The majority of the signs in all three protests I attended were aimed more at critiquing Trump than suggesting the better alternative.
In fairness to the sign painters, it’s not very clear what the Democratic Party is offering, aside from “Not Trump.”
In the last election, health care was the only one of the five top issues important to voters and which they trust Democrats more than Republicans to address. And the party won the 2018 midterms by promising to save the ACA (Obamacare). But in 2024, that was not a major focus of Democratic campaigns.
I agree that Trump poses a serious threat to basic democratic and constitutional norms. But that’s an argument that the left has been making for 10 years and it just doesn’t resonate with the voters Democrats need to win over.
And voters polled in the last election said “delivering change that improves Americans’ lives” was more important to them than “preserving America’s institutions” by a whopping 78 to 18 percent.
They also said the next president needs to deliver a “shock to the system” rather than restore stability by 53 to 37 percent. The chaos of Trump 2.0 may change their minds. But maybe it won't.

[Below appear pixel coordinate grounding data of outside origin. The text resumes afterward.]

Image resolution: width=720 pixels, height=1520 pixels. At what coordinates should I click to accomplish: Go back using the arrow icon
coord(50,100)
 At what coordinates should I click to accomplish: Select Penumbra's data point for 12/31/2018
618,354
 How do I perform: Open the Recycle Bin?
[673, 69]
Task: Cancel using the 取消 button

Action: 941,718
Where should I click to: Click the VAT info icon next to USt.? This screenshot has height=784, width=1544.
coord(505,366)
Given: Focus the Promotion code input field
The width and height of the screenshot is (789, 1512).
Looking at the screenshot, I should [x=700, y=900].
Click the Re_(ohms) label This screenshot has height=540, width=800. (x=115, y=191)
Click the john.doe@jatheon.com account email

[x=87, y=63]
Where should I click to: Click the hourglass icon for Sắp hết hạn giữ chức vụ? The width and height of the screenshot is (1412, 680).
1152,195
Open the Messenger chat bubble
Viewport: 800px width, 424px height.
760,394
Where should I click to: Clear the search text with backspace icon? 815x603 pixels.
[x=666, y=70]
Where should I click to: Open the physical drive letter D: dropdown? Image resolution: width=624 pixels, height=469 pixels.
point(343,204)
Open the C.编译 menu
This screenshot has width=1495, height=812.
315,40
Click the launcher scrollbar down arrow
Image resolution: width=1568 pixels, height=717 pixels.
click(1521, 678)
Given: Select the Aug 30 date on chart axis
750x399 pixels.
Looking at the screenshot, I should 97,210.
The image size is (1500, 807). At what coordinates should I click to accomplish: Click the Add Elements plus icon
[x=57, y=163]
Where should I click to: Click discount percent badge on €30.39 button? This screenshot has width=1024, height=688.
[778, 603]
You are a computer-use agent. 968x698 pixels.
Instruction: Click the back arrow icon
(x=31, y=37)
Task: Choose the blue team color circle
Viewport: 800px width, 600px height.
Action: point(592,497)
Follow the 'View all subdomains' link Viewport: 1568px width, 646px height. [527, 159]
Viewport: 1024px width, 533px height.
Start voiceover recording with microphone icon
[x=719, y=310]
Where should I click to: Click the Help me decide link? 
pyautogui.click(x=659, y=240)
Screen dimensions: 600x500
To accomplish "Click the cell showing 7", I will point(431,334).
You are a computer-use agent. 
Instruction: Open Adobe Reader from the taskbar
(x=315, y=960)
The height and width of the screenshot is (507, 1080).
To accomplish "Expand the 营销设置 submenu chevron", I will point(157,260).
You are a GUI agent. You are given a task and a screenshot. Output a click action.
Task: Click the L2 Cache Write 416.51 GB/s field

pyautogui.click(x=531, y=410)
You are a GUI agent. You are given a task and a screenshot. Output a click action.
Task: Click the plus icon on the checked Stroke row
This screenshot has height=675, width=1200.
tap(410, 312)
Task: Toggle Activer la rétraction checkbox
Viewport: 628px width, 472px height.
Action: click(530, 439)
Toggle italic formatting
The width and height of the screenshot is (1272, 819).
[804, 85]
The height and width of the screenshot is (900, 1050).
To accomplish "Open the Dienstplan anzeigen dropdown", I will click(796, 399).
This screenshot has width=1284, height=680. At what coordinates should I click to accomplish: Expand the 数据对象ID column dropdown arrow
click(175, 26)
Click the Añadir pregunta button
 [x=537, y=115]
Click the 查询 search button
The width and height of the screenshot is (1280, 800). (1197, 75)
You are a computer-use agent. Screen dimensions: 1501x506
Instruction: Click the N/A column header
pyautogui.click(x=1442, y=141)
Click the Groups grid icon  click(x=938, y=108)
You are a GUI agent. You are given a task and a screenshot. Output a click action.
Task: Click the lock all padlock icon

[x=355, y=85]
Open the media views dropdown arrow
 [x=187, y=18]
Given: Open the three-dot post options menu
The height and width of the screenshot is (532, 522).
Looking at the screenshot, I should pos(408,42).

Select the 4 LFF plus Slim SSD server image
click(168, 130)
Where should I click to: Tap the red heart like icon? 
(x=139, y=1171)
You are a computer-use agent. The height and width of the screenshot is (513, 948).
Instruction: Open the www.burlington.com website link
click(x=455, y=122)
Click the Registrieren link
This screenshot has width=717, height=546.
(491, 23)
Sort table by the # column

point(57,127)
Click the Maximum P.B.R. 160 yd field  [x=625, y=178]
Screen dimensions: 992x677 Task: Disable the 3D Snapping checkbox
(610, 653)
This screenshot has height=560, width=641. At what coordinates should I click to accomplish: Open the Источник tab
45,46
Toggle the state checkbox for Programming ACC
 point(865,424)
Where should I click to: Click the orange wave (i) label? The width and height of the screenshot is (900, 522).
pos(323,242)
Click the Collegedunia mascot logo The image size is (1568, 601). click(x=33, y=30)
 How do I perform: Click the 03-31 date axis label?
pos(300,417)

The No Kings Rally was an impressive accomplishment. Organizers estimate that 5 million people turned out in cities and towns in all 50 states. Clearly a lot of patriotic Americans want to do their part in opposing the current government and preserving constitutional democracy. But their efforts will be no more effective than those of #Resistence 1.0 if the Democratic Party doesn’t also offer Trump-voting fellow Americans a better alternative and if protesters don't target their messages to winnable voters--who may or may not include the guy in the pickup.